··· Listed entries ···

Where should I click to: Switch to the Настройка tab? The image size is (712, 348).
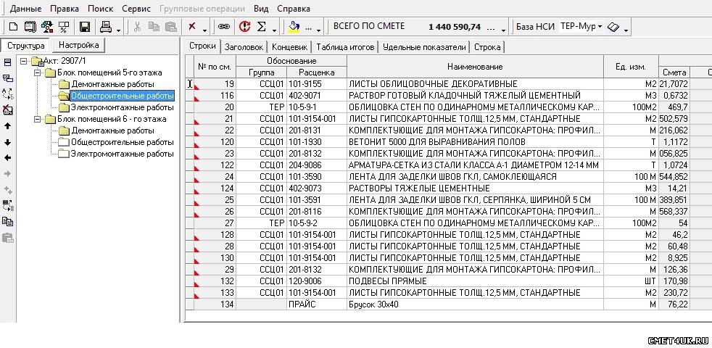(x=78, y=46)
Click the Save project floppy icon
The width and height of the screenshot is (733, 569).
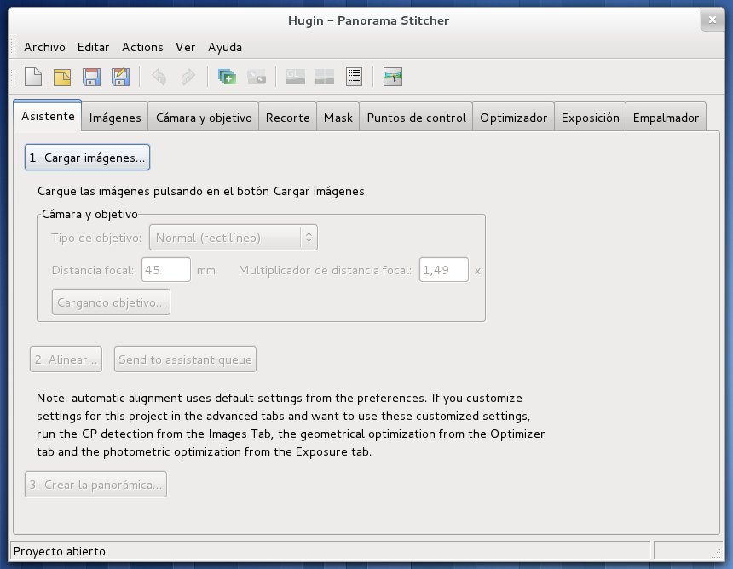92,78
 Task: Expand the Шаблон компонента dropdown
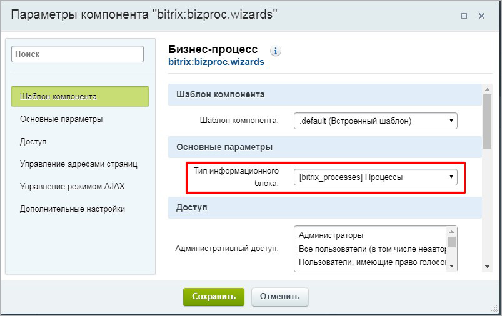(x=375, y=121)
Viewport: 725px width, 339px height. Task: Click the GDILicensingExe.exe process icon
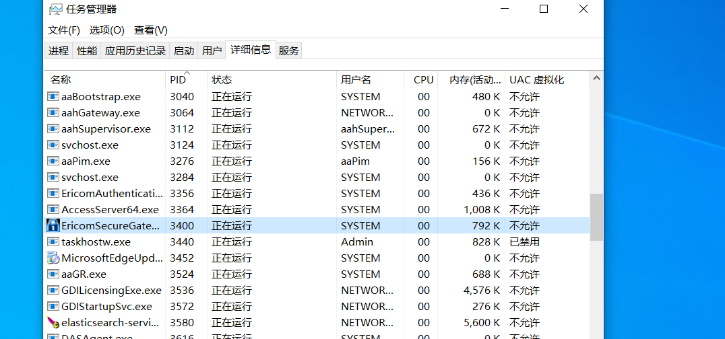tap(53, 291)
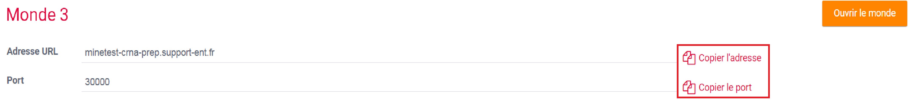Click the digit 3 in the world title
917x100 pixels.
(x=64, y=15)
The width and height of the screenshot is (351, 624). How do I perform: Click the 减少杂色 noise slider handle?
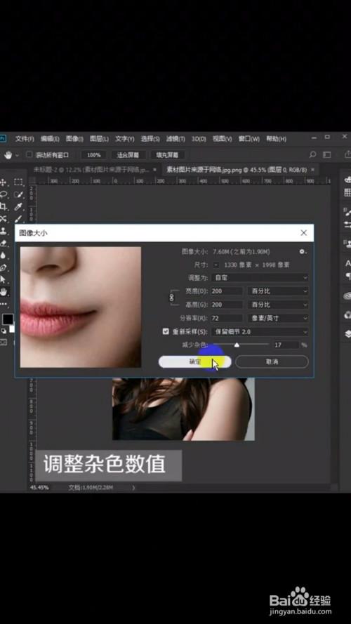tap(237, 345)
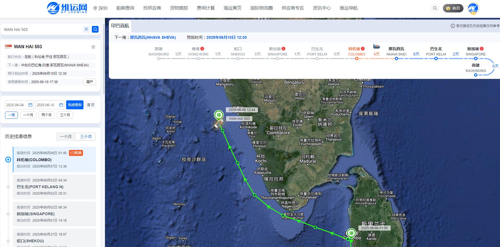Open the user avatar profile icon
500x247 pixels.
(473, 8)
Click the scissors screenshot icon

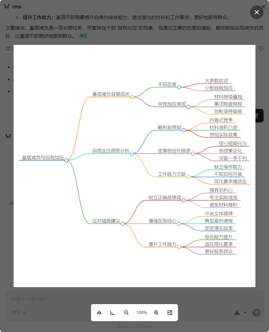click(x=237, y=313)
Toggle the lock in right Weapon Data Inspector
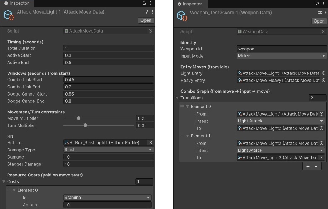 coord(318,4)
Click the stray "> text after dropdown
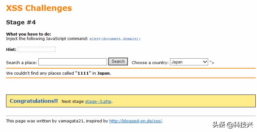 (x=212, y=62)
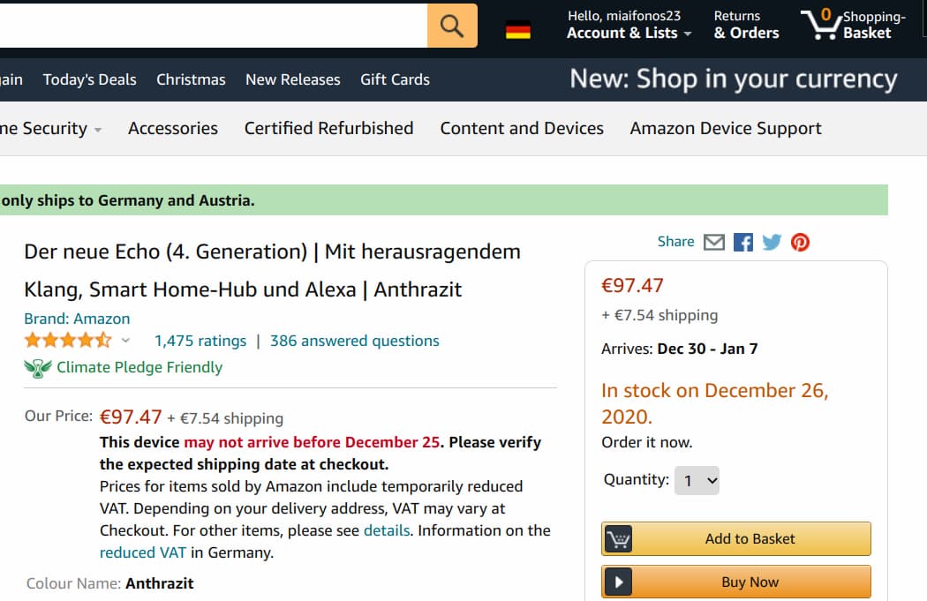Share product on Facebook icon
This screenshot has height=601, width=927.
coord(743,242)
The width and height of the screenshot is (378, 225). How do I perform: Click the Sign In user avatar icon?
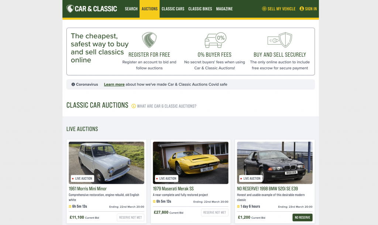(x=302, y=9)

···

Task statement - Give the entries back verbatim and omit the images.

Exercise solution -
Where should I click to: Switch to the Настройка tab? The image size is (712, 348).
(x=78, y=46)
Click the Save project floppy icon
The width and height of the screenshot is (733, 569).
92,78
 Task: Expand the Шаблон компонента dropdown
(x=375, y=121)
Viewport: 725px width, 339px height. Task: Click the GDILicensingExe.exe process icon
tap(53, 291)
Click the digit 3 in the world title
917x100 pixels.
(x=64, y=15)
The width and height of the screenshot is (351, 624). How do I perform: Click the 减少杂色 noise slider handle?
tap(237, 345)
Open the user avatar profile icon
500x247 pixels.
(473, 8)
Click the scissors screenshot icon

click(x=237, y=313)
Toggle the lock in right Weapon Data Inspector
 coord(318,4)
Click the stray "> text after dropdown
 (x=212, y=62)
Share product on Facebook icon
This screenshot has height=601, width=927.
coord(743,242)
The width and height of the screenshot is (378, 225). How do I perform: Click the Sign In user avatar icon?
(x=302, y=9)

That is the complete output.